第33話 エピローグ

 翌日、ポースターへと戻るために竜車へと乗り込んだ。

 レイラとエルザはユニコーン車で帰るようだ。


 レイラは余程お母さんのお花が好きなのか、花瓶に挿したカンパニュラを大切そうに抱き抱えている。


 一瞬、ユニコーン車に乗り込む彼女がこちらへ振り向き力強く頷いていたので、よくわからなかったけど親指をグッと突き立てて微笑んだ。

 するとなぜか赤面して、慌てた様子で乗り込んでいく。


 まっ、何はともあれ、レイラとの距離もかなり縮まったと思う。

 これでバッドエンドは無事回避できたのではないだろうか。



 あれから数日――まぁそれなりに大変だった。


 しばらく学校を無断欠席していた俺達は、ゴーゲン・マクガイン理事長にこっぴどくお説教された。

 帝国の第三王子だからと言って、一度御入学された以上は好き勝手は許されないのだとか。


 そのせいで、俺とレイラにマイスター兄妹は一週間の補習を余儀なくされた。

 あっ、そうそう。

 ずっと気になっていた学園派閥の一つ、アヴァンにも無事入ることができた。


 レイラがアヴァンに所属していたお陰で入れたのだが……やはり帝国の王子ということで肩身は狭い。

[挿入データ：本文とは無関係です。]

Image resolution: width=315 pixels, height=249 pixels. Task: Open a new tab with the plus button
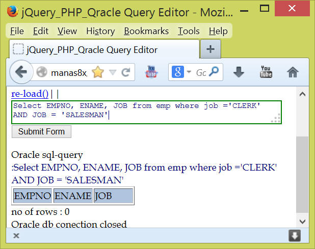click(x=210, y=49)
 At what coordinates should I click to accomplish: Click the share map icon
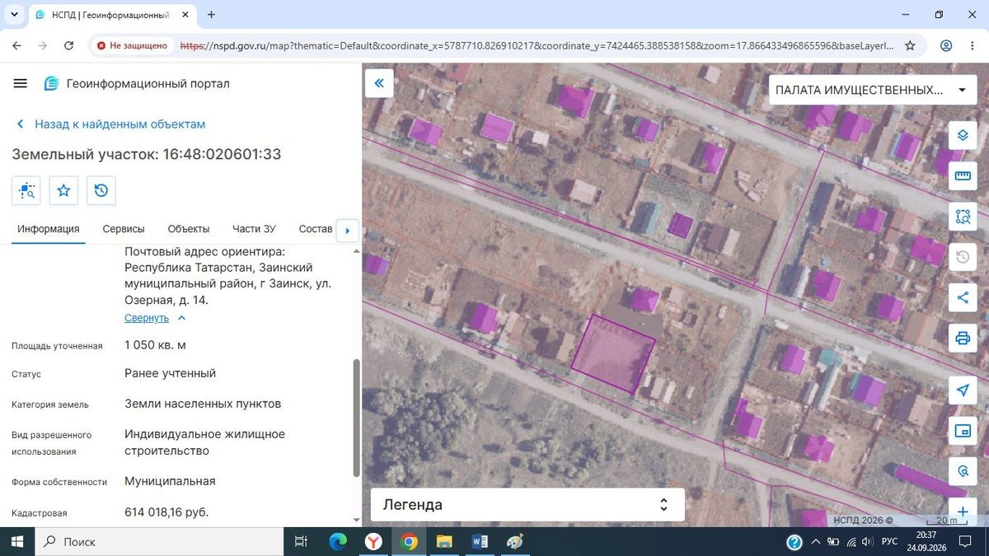coord(962,297)
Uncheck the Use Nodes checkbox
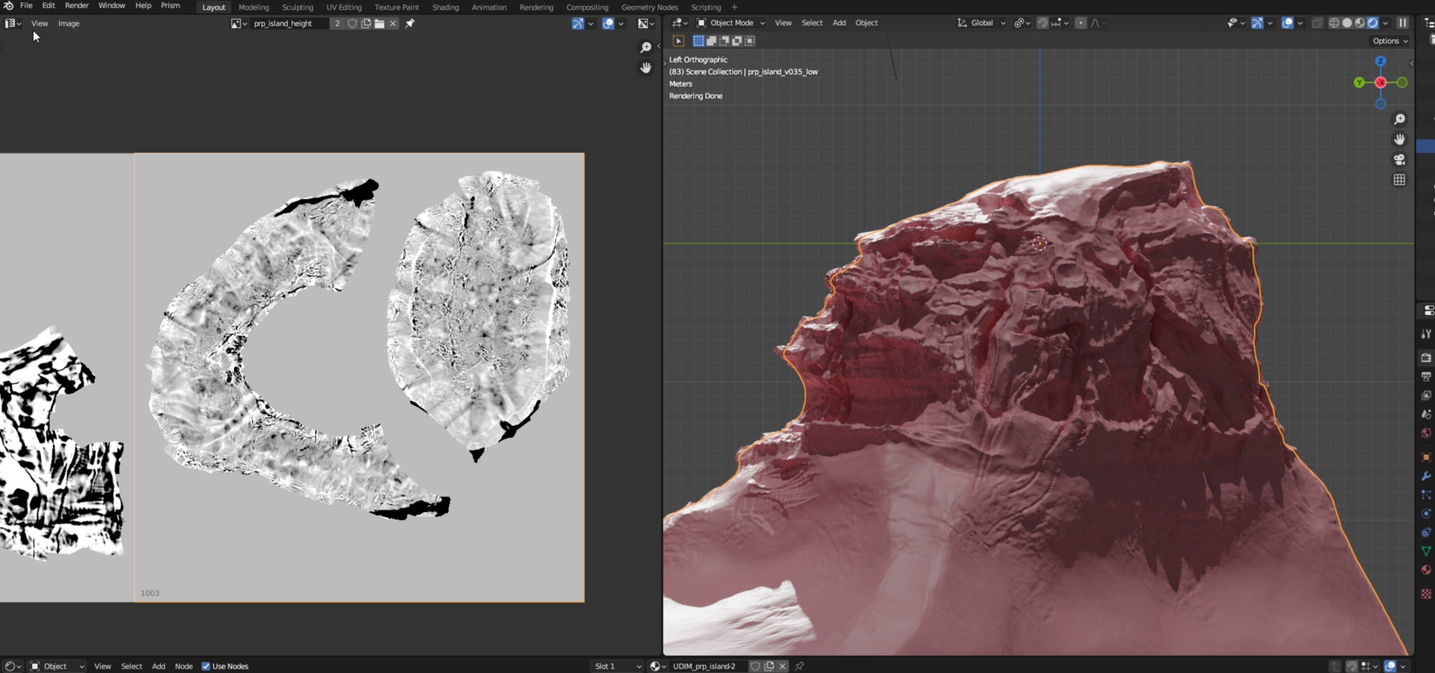Viewport: 1435px width, 673px height. point(206,666)
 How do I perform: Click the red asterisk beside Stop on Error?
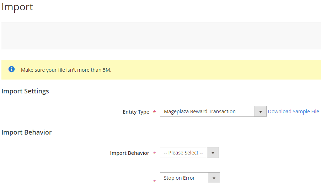coord(154,181)
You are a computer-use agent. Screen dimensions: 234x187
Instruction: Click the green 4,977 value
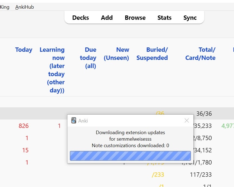point(228,126)
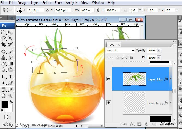This screenshot has height=129, width=182.
Task: Open the Normal blend mode dropdown
Action: pos(120,51)
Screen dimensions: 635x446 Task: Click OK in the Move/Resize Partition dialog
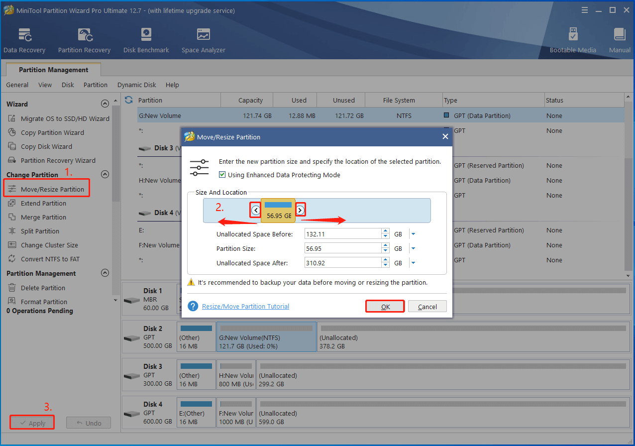[x=385, y=306]
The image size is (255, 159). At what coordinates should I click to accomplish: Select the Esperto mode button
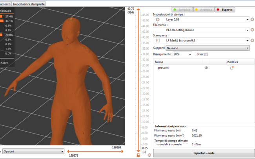pyautogui.click(x=225, y=9)
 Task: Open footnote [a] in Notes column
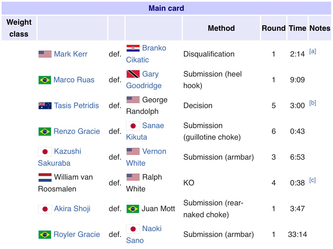pos(312,52)

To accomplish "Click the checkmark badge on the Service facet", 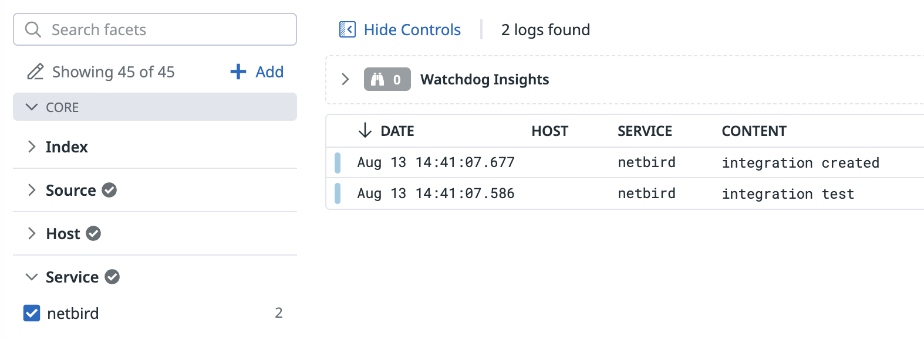I will point(113,277).
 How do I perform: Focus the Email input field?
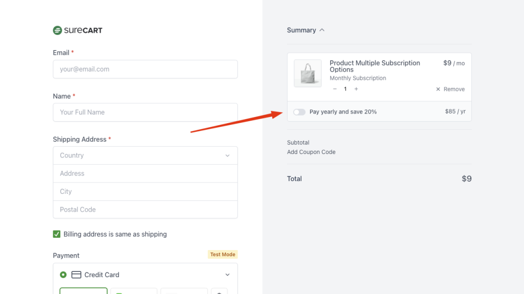coord(145,69)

 だけどジェネルとシェルバも居るし、何より近頃レイラが優しい。


 きっと、アメストリアの一件で少しは誤解が晴れたのではないだろうか。

 このまま彼女と友好関係を保っていれば、俺の人生が悲惨なものに変わることはない。

 と、願いたい。


 ただ一つ気がかりなのは、リズベット先輩だ。

 あれ以来一度も姿を見かけていないが、革命軍が慈善団体に変わった今、彼女にはもう何の害もないだろう。

 飽くまで俺の希望的観測なのだけど。


 それと、帝国から喰魔植物の種を盗み出し、アメストリアのフレマセル村に種を植えた犯人も、無事捕まえたとグゼン・マルスロッド大臣から報告を受けていた。

 これはセルバンティーヌのお陰だな。


 しかし、当の本人はというと……革命軍本部に経理部の部屋をクレバから与えられているというのに、何故か俺の屋敷に住み着いている。

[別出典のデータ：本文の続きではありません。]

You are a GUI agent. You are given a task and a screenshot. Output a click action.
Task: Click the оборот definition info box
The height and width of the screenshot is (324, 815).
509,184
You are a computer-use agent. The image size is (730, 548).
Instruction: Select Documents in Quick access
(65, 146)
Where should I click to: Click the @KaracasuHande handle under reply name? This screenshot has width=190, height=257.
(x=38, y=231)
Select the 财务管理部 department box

 まぁ、根からの悪い奴ではなさそうなので別に構わないのだが、与えた部屋に俺の神棚を作って毎朝祈るのだけはやめて欲しい。


 クレバからは革命軍内部に俺を信仰する宗教団体みたいなのができていると報告もある。

 まず間違いなくセルバンティーヌのおっさんの仕業だろう。


 変なことをしないでもらいたい。

 ハッキリ言って迷惑以外の何物でもない。


 革命軍はレイラの父、ライン陛下の許可を得てアメストリアにも支部を作ったらしい。

 今では魚の輸入業だけではなく、ドラゴンタクシーなる仕事も始めているとかなんとか……。

 まぁ、好きにやってくれ。


 人手が増えたことに加え、アメストリアというお得意先ができたことで、オルパナール及び海住連合はこれまで以上に潤っているらしい。

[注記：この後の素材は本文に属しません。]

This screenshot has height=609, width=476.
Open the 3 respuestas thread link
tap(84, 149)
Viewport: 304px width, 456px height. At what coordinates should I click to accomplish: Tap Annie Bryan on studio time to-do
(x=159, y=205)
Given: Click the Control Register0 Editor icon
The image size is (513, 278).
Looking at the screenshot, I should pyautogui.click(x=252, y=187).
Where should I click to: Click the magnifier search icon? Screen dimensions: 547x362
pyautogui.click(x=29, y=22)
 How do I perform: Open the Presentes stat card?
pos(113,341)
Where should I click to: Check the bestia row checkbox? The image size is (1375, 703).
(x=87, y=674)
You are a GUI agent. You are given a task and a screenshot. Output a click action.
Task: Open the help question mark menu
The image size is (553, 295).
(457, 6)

 シェルバちゃんの話しでは、近い将来海住連合の長にジェネルが抜擢されるかもと、噂が立っているのだと。大出世じゃないか。


 そのジェネルは近頃、マハラジャのように黄金のアクセサリーを身にまとっており、成金王子と化しつつある。

 いつかサイババのように手から金でも出すのでは? と、俺は生暖かく見守ることにした。


 ステラは………相変わらず過ぎて何も言うことがない。



「ジュノス殿下、アールグレイです」


「ああ、いつも悪いな」


「いえ、ジュノス殿下に飲んで頂けて光栄です!」


「そういえば随分静かだな。アゼルは?」


「クレバさんのところに遊びに出掛けちゃいました」


「ハァー……」


 あのバカ! 執事の仕事をほったらかして遊びに行くって何を考えてんだよ。

 つっても……まだ6歳だもんな。

 仕方ないと言えば仕方ないな。


「それにしても、庭で頂くレベッカのアールグレイは格別だな!」


「うふふ、お褒め頂き光栄です! ジュノス殿下」



 本当にこれでバッドエンドを回避できたのか……それは俺にもわからない。

 だって人生は長い!

 前世ではあまり長生きしたとは言えないが、今世の俺の寿命ってのが80年だとすれば、現在15歳の俺にはあと65年も残されているのだ。


 そんな未来のことまではわからない。



 わからないからこそ全力で、破滅を回避するため誠実に生きようと思います。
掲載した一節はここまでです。